XMLHttpRequest cannot load. Request header field password is not allowed by Access

XMLHttpRequest cannot load. Request header field password is not allowed by Access

1. 问题

如题：XMLHttpRequest cannot load. Request header field password is not allowed by Access-Control-Allow-Headers in preflight response

在请求的时候，触发options预检请求报错。

2. 解决方案

Access-Control-Request-Headers ：*
改为
Access-Control-Request-Headers ：Content-Type

通配符是2016年提出的， 低版本的浏览器不一定支持通配符。
chrome最低需要63版本。

3. 排查步骤

1. 一般在跨域的时候发生此类问题。
2. 跨域时，在请求头不符合三种条件（略）时，会触发options请求。
3. 而options请求，有一个特殊的请求头， Access-Control-Request-Headers ，如果存在这个请求头，则响应头Access-Control-Allow-Headers必须存在。
4. 根据报错信息，明显是响应头对应的值不符合要求。请求头的值是Content-type，而查看相应头是通配符。 使用抓包工具替换成Content-type后请求成功。
5. 查资料发现通配符在16年提出，低版本浏览器不支持。

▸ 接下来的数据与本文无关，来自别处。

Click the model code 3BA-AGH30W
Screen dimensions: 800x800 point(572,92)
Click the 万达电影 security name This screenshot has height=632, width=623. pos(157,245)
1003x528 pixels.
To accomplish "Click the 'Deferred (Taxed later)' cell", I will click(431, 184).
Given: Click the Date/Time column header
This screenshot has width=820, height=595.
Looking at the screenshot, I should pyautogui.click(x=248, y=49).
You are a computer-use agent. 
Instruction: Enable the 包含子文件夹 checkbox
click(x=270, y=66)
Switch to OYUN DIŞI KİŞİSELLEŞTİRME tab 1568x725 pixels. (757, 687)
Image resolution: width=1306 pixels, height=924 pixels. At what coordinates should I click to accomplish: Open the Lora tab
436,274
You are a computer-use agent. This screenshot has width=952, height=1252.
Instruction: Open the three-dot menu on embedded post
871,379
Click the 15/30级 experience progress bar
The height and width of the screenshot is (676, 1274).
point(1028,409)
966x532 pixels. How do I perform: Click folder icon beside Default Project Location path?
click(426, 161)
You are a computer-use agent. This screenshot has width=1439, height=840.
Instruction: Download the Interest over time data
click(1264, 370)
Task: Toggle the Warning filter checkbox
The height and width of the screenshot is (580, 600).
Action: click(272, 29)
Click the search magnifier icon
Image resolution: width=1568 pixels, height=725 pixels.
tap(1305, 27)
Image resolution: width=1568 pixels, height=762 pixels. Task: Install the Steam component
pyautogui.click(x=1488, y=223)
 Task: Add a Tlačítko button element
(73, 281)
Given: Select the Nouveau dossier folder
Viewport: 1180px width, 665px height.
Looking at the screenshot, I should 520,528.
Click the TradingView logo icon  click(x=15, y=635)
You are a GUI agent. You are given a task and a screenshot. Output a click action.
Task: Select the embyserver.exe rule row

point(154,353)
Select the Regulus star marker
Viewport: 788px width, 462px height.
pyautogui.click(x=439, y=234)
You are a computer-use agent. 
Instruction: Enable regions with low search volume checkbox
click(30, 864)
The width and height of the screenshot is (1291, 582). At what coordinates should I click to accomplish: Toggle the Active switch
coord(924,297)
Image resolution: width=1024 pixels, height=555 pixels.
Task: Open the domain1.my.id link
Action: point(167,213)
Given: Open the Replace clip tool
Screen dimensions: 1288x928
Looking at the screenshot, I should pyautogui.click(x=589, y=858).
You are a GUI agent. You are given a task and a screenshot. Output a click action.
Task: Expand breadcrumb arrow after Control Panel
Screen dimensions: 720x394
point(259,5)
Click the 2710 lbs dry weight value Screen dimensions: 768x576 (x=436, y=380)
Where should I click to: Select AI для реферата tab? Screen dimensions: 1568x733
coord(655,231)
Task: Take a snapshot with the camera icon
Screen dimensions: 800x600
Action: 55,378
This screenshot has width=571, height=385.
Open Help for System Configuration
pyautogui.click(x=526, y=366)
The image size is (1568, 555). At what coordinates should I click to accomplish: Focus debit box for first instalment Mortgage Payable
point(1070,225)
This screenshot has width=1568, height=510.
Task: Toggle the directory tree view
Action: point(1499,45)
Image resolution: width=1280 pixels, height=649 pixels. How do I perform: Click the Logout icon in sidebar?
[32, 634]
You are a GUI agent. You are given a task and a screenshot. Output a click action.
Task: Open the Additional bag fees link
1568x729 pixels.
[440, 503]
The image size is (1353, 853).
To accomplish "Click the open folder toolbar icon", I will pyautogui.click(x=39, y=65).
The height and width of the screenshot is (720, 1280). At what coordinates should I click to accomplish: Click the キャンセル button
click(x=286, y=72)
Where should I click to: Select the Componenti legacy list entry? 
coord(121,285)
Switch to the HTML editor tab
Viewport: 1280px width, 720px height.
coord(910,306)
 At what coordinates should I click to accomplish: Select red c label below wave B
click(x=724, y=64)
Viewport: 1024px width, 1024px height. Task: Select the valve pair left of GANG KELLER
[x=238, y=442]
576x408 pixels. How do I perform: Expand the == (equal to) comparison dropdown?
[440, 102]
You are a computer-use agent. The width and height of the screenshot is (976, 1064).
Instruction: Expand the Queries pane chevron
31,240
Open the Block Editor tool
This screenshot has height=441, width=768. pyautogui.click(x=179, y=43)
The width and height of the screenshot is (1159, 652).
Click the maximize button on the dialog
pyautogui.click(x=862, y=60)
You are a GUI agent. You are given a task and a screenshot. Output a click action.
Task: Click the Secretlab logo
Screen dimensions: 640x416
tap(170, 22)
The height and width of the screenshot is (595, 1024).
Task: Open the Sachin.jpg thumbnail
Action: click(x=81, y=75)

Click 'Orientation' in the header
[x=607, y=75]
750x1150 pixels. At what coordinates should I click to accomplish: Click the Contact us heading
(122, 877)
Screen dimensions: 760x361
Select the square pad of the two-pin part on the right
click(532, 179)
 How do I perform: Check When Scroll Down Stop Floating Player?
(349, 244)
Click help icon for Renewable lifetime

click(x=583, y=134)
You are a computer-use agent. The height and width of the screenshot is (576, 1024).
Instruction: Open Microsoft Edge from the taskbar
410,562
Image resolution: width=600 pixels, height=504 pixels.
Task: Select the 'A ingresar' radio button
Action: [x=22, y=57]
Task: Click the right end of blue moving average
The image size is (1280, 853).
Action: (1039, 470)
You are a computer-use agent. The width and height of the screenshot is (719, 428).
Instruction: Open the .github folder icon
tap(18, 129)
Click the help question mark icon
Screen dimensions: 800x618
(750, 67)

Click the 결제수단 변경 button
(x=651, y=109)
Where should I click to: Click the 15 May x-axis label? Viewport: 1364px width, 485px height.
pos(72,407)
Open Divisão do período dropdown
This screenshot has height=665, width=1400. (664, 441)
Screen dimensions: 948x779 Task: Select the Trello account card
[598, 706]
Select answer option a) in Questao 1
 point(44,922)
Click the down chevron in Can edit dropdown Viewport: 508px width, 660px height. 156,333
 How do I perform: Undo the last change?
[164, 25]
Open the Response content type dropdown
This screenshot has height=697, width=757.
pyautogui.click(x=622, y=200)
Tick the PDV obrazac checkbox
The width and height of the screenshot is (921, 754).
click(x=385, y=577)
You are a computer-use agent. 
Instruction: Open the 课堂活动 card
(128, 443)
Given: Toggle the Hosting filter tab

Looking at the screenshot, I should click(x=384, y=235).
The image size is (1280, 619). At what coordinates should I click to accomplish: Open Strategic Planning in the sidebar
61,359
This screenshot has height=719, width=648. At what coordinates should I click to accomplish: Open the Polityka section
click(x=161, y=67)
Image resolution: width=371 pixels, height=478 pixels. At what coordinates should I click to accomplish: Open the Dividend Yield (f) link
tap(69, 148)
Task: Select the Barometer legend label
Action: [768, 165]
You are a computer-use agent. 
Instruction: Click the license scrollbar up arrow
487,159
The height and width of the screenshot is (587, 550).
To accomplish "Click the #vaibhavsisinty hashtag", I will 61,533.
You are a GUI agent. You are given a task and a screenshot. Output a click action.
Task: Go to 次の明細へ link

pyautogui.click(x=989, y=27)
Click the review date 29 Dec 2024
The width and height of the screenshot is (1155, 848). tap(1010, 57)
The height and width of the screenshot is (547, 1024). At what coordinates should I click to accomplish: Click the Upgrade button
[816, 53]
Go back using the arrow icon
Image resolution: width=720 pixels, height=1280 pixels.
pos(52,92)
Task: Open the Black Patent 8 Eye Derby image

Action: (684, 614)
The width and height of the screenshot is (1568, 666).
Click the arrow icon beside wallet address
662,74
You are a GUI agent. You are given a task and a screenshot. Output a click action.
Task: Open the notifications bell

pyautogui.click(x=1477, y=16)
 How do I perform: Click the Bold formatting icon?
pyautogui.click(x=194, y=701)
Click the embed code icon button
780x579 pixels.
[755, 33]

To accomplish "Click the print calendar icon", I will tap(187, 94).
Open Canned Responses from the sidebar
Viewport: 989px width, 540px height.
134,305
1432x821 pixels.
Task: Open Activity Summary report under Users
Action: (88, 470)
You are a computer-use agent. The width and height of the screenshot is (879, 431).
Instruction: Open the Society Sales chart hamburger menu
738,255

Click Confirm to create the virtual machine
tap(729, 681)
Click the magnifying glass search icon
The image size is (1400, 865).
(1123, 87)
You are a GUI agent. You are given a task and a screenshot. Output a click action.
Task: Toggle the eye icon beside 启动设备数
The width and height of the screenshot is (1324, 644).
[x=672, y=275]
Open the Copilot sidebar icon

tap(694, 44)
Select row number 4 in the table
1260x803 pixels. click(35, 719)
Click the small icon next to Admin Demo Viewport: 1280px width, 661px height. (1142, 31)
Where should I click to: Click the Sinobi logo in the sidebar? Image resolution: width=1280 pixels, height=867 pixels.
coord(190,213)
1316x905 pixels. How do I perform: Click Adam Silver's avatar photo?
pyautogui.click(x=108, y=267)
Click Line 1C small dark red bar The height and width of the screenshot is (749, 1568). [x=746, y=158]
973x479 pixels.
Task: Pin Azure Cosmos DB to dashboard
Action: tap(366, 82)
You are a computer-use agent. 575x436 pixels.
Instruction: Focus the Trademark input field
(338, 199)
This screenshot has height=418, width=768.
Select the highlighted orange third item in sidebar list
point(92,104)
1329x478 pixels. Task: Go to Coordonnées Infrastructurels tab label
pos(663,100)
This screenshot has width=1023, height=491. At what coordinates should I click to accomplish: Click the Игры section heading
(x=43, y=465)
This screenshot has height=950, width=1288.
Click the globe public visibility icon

查MDN发现chrome最低是63版本，而自己是60版本。
6. 升级浏览器版本后，解决此问题。

4. 涉及知识点

1. 跨域三要素
2. 触发options的三要素
3. options参数设置
4. 浏览器对某些参数值的支持程度（可去MDN查看）

总结

chrome的日志还是很不错的，根据日志，一步一步排查原因，总能找到的。
另外在排查过程中使用抓包（我使用fiddler工具）替换，可以快速定位和解决问题。